**TASK DIRECTIONS:**
Beginning with the line where "The height and width of the screenshot is (588, 717)." occurs, set down each line of the records through the final one, exactly and without additions.

**EXTRACTED RECORDS:**
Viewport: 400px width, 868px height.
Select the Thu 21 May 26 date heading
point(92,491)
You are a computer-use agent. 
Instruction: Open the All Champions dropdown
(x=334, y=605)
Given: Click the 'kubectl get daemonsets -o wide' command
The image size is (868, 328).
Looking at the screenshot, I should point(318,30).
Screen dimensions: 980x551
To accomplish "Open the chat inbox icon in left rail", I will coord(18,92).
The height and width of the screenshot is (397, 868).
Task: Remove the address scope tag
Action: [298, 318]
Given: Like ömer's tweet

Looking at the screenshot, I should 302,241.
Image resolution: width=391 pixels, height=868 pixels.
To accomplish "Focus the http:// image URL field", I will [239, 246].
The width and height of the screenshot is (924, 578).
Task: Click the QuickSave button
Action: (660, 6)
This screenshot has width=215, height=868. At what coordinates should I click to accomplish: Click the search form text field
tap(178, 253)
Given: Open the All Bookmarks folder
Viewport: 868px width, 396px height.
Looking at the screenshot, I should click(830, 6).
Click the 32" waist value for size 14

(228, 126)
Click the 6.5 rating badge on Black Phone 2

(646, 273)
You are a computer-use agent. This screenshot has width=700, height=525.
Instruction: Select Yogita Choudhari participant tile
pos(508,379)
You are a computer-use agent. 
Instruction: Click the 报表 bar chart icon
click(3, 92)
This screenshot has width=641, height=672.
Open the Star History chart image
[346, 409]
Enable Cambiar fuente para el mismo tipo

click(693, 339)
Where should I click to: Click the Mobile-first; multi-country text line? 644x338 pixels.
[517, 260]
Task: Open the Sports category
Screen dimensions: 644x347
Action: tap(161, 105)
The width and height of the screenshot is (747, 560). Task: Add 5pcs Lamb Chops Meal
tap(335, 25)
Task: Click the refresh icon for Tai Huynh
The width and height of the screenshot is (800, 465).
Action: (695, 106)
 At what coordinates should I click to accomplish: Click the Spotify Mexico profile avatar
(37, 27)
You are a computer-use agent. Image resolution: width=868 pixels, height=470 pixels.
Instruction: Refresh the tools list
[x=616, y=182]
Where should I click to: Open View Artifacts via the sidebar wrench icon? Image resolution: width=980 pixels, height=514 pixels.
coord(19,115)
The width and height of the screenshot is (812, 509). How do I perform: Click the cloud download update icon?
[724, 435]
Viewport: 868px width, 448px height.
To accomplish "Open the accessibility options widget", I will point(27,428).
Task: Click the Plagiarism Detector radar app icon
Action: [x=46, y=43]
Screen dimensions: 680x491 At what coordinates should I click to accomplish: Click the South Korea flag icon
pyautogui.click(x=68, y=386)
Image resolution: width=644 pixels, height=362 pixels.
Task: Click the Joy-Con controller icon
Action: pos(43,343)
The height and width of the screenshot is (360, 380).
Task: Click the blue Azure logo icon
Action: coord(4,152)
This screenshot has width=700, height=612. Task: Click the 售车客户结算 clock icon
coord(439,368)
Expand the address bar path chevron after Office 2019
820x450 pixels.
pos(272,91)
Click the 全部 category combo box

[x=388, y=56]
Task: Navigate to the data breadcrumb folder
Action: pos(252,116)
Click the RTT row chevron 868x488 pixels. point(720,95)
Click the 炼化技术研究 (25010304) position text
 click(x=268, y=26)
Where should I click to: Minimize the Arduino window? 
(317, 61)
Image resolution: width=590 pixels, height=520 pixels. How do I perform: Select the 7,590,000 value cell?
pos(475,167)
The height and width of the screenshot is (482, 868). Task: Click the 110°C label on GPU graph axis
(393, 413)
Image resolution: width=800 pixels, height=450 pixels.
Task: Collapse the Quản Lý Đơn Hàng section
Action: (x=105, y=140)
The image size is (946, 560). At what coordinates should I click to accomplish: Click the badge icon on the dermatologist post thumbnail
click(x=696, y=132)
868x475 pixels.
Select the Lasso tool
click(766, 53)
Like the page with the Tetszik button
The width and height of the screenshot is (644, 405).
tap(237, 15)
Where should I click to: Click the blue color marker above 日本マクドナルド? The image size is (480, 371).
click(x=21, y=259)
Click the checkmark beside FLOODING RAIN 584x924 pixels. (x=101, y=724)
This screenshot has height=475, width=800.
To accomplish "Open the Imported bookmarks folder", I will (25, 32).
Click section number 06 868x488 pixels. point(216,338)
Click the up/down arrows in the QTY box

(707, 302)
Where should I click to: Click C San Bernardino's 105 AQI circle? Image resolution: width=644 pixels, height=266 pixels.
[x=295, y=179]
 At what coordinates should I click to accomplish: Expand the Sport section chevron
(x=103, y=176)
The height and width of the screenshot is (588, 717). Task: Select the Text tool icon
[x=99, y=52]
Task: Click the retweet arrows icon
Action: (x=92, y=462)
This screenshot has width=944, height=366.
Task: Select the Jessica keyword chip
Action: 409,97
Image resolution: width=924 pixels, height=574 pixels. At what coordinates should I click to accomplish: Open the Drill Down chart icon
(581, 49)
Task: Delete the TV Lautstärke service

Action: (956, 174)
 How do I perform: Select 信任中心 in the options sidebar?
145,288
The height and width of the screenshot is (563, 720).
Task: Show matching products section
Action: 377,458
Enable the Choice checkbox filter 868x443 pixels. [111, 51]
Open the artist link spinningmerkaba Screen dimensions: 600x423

**EXERCISE RESPONSE:**
The height and width of the screenshot is (588, 717). Task: Select the Text tool icon
[x=99, y=52]
Task: Click the retweet arrows icon
Action: (x=92, y=462)
This screenshot has width=944, height=366.
Task: Select the Jessica keyword chip
Action: 409,97
Image resolution: width=924 pixels, height=574 pixels. At what coordinates should I click to accomplish: Open the Drill Down chart icon
(581, 49)
Task: Delete the TV Lautstärke service

Action: (956, 174)
 How do I perform: Select 信任中心 in the options sidebar?
145,288
The height and width of the screenshot is (563, 720).
Task: Show matching products section
Action: 377,458
Enable the Choice checkbox filter 868x443 pixels. [111, 51]
Open the artist link spinningmerkaba Screen dimensions: 600x423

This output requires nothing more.